Most worrying for foreign residents of Japan (in particular the Korean community) is that their rights may not be guaranteed at all. The contingency bill refers to the rights and freedoms of "the people/the nation" (kokumin). The preamble of the Foreign Armed Attack Contingency Law states that the objective of the bill is to, "contribute to guaranteeing the safety of the nation and the people". This is later defined as "protecting the life, person and property of the people/the nation". No mention is made of guarantees afforded to foreigners.**

Recognizing that the most immediate threat posed to Japan stems from North Korea, the Korean community in Japan remains extremely vulnerable to potential human rights violations.

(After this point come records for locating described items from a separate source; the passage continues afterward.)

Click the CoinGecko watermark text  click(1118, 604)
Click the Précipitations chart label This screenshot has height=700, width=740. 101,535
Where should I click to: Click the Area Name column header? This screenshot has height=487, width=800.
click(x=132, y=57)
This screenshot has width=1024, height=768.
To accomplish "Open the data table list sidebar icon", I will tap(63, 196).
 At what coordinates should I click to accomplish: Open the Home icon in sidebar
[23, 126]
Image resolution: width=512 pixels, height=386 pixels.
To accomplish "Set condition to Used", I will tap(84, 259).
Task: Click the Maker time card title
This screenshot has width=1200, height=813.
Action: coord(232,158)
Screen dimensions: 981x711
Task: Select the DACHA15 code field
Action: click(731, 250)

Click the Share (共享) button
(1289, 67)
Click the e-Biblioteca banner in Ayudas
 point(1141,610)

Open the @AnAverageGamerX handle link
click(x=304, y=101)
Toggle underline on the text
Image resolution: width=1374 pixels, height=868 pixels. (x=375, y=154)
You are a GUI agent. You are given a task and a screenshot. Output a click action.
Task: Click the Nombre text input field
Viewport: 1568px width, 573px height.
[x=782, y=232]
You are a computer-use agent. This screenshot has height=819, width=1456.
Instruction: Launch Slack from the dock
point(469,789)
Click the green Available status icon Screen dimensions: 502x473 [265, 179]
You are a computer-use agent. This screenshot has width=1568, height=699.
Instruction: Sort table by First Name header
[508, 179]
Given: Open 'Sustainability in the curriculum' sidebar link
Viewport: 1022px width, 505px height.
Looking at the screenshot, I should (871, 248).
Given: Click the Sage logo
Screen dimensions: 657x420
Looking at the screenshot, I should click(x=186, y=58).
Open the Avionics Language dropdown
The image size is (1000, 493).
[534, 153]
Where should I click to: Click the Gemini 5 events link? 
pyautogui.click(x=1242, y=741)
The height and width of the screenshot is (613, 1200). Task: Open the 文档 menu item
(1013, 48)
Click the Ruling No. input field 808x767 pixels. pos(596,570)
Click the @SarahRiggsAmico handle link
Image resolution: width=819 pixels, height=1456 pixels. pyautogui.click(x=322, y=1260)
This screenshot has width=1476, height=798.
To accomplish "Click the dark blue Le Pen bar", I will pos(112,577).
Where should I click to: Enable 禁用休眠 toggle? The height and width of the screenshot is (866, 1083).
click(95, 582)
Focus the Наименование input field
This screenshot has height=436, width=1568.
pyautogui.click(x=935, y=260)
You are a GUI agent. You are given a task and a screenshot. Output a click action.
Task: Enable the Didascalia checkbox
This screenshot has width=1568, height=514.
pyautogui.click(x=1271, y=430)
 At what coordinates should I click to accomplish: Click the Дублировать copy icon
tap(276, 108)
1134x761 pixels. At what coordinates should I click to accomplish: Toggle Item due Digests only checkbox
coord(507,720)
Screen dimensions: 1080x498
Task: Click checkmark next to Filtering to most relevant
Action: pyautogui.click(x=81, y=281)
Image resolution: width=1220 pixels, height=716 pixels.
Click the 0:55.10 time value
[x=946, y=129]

This leaves open the possibility that Koreans in Japan could face a situation similar to that faced by Arabs in the US. Unless specific guarantees are extended to foreign communities and groups in Japan, they could become victims of arbitrary detention and other violations in the event of a real or perceived armed attack.

Japanese lawmakers voted in favor of the contingency laws last week citing practicalities when mobilizing the SDF in the event of an armed attack. As the Asahi newspaper put it, Diet members wanted troops to be able to operate without being "boggled down by legalities" (8 June). The Yomiuri newspaper believes that this set of laws has made possible an "effective national security system" (June 8). Closer to the truth, however, is that the security guarantees of all persons living in Japan has been watered down as a consequence of these laws. No longer are fundamental human rights fundamental. They have now been subordinated to a vague and easily manipulated definition of national security when facing the threat of armed attack.

How can laws that erode individual freedoms, liberties and rights claim to be an effective national security system? When politicians group fundamental rights and freedoms into a set of "legalities" (such as obeying traffic lights) that could potentially bog down the SDF in case of an attack or the threat thereof, people need to be suspect and alert. The erosion of guarantees established to safeguard all Japanese and residents in Japan can only lead to further national/international insecurity.

* Article 11 of the Constitution states that, "The people shall not be prevented from enjoying any of the fundamental human rights. These fundamental human rights guaranteed to the people by this Constitution shall be conferred upon the people of this and future generations as eternal and inviolate rights".

** While this may be alarming to some, the vulnerability of foreigners in Japan is nothing new. As has been pointed out by both Japanese and Western researchers, specific rights protecting foreigners in the original GHQ draft of the post-war constitution were eliminated by the Japanese government (more specifically by Tatsuo Sato, assistant to Joji Matsumoto who was head of the Constitutional Problems Investigation Committee) in the process of translation (see John Dower, Embracing Defeat, W.W. Norton & Company / The New Press,1999, p. 379).